The latest studies indicate the number has nearly tripled in the last ten years. Some call it an epidemic.
We have one valley mom's struggle to get and stay clean while pregnant.
2-year-old Eden is the apple of her mommy's eye. Her coy smile and playfulness would never lead anyone to think she was born addicted.
"I did them when I needed them, you know like Oxy's or Vicodin, mostly Percocet, if that's all I could get," says Jessica Austin.
Jessica Austin was 19 when she started using heroine. Soon after she turned to prescription pain killers as a way to ease herself off the lethal street drug.
"It was very easy to go into the ER and say I have this kind of pain or I have really bad pain right here."
At 23, after one relapse, Austin learned she was pregnant but even an unborn child didn't stop her drug abuse.
On October 30th, weighing six pounds, Eden was born with the same dependency as her mother.
"She was fussy, very fussy."
The latest statistics published by the Journal of the American Medical Association show that about 3.4 of every 1,000 infants born in hospitals nationwide suffered from some type of withdrawal. That's about 13,539 infants a year, or one prescription pain killer-addicted baby born every hour.
The study also found that 5.6 out of 1,000 pregnant women abuse opiates, prescription painkillers, such as vicodin and oxycontin.
"They are so widely available we're essentially a society of prescription drugs on demand," says Dr. Michael Sucher, a pain addiction expert.
Dr. Sucher says the trend has shifted from street drugs to prescription drugs, partly because they are more easily available and because far too many people think they are safer. But that's not the case for pregnant women who, Dr. Sucher, says will almost certainly suffer a miscarriage if they stop using prescription painkillers without medical help.
"You cannot safely detoxify a pregnant woman off of opiates they have to be maintained on either methadone or suboxone during the course of the pregnancy," he says.
Withdrawal from painkillers, opiates according to the experts we spoke to, is just as if not more difficult and painful than withdrawal from street drugs like crack cocaine or meth for both mom and baby.
"The babies will go into withdrawal just as the mother would if they just stopped taking pain medication. But the babies are much more vulnerable they don't have the same type of resistance that the mother has," says Dr. Frank Scarpati.
Seven years ago Dr. Frank Scarpati founded the Center for Hope.
It's a facility for pregnant women fighting addiction. In the past year the center has seen a 7% increase in clients whose substance of choice is a prescription pain killer.
"It evolved over the last seven years. You can almost follow the trend for the increases in prescription drug, pain killer prescriptions and then see the correlating increase in other street drugs."
"AHCCCS will not pay for it."
The facility offers comprehensive treatment, education, and help with the withdrawal process.
So when their baby is born there is less of a chance he or she will suffer serious or long-term medical affects from the opiates.
Austin recently graduated from the Center of Hope.
"I think that the coping skills and the things that I learned for the first five months that I was at the center really helped me," says Austin.

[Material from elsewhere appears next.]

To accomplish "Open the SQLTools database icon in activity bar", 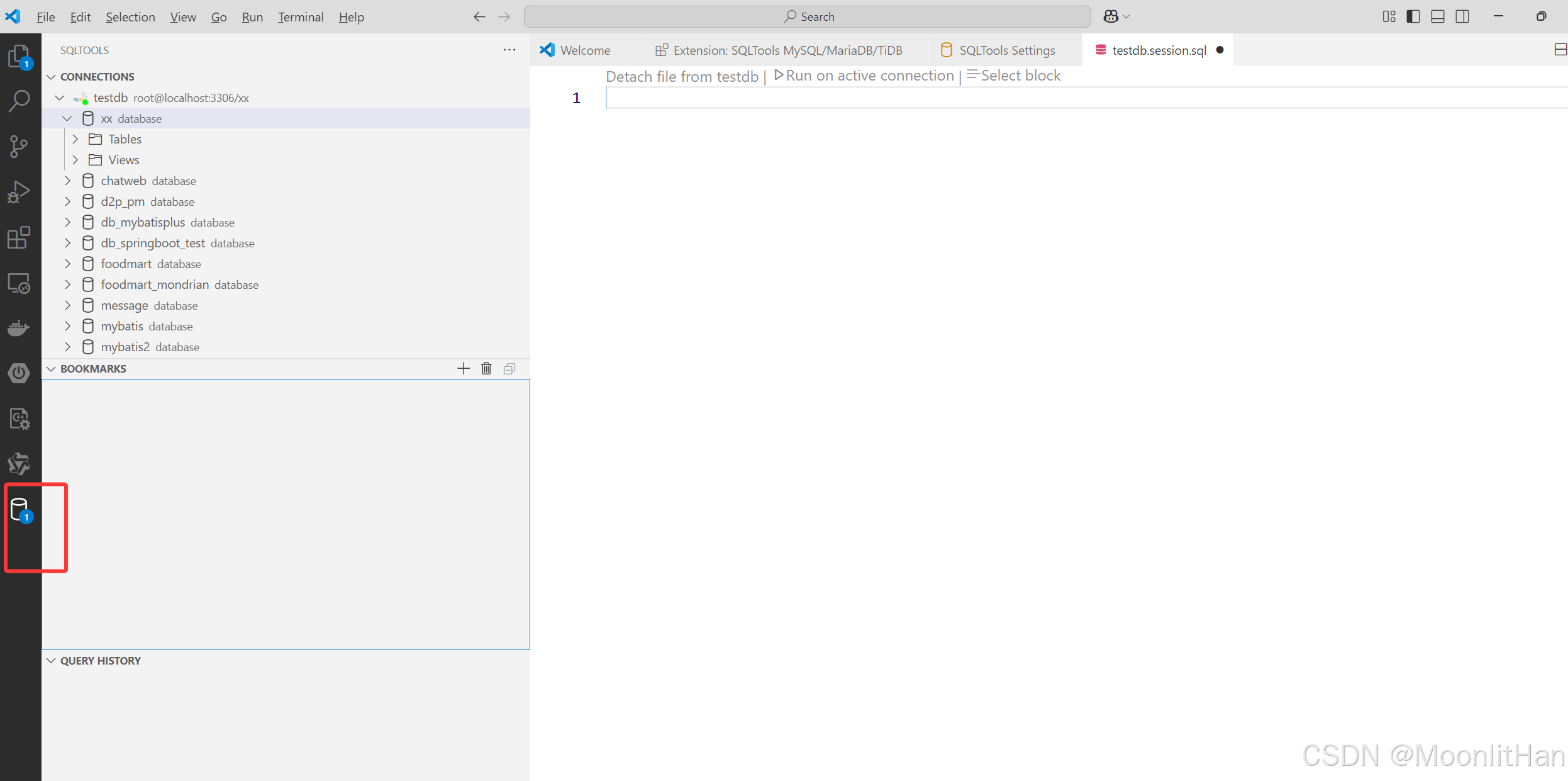I will 19,508.
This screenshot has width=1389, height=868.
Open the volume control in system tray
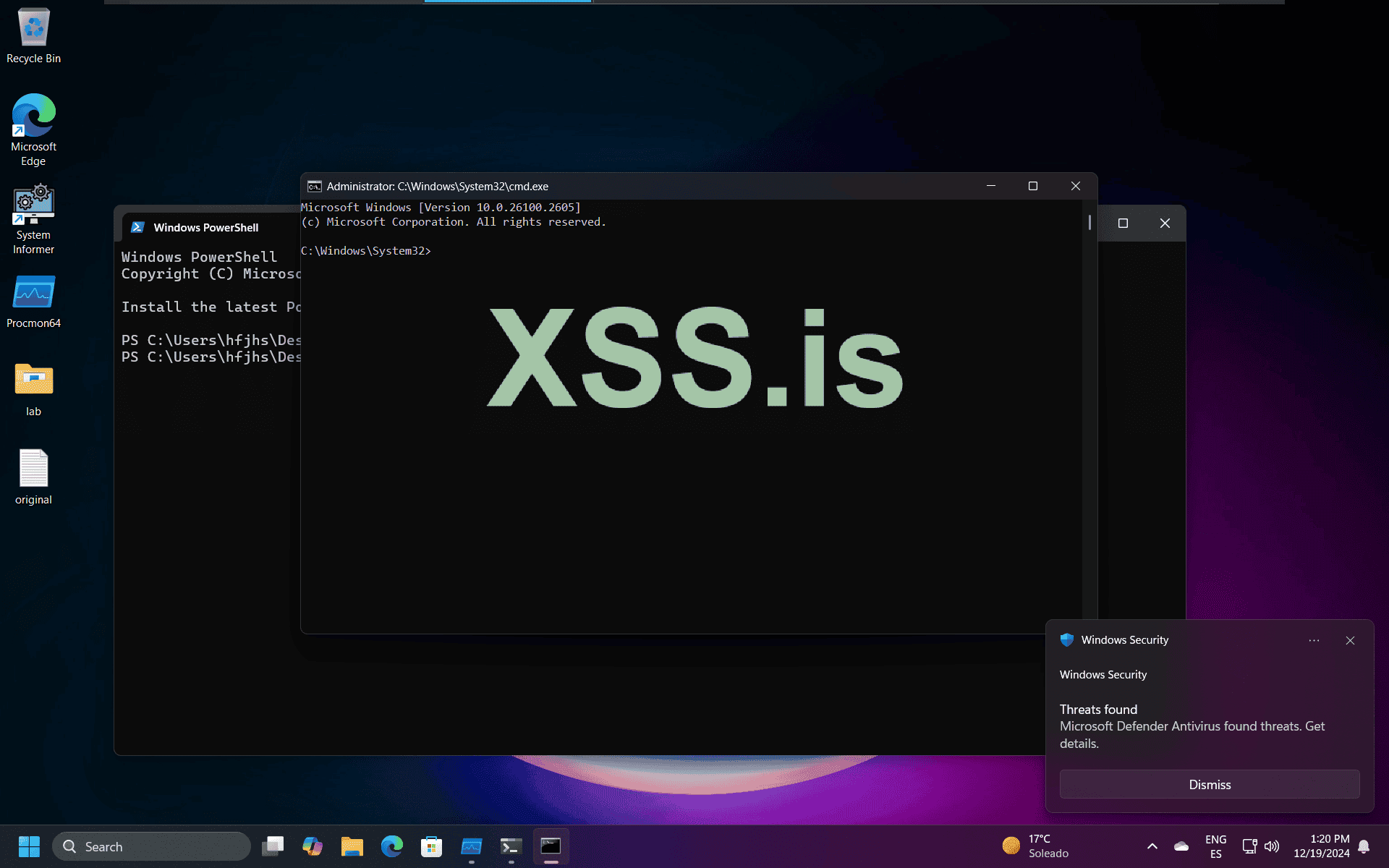[1273, 846]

After her daughter was born, Austin's biggest challenge was dealing with her c-section without pain killers and exploring why she couldn't take them to the hospital staff.
"They finally stopped asking after I said I need you to stop and I didn't go home with a prescription for it and I was proud at that point that is something I knew in my heart I didn't need I stuck with ibuprofen and I was fine."
In May, Jessica Austin celebrated two years of being drug free. She's going to school to be a social worker and wants to help other women who fell onto to same path she did, and show them dependency on any drug, especially those they think are harmless, isn't the way to live.
If pregnant women aren't put on methadone, experts say the detox process for a newborn can last several months and include low birth weights, seizures, irritability and difficulty breathing.
Studies show treating drug-addicted newborns, most of whom are covered by public health programs, cost $720 million in one year.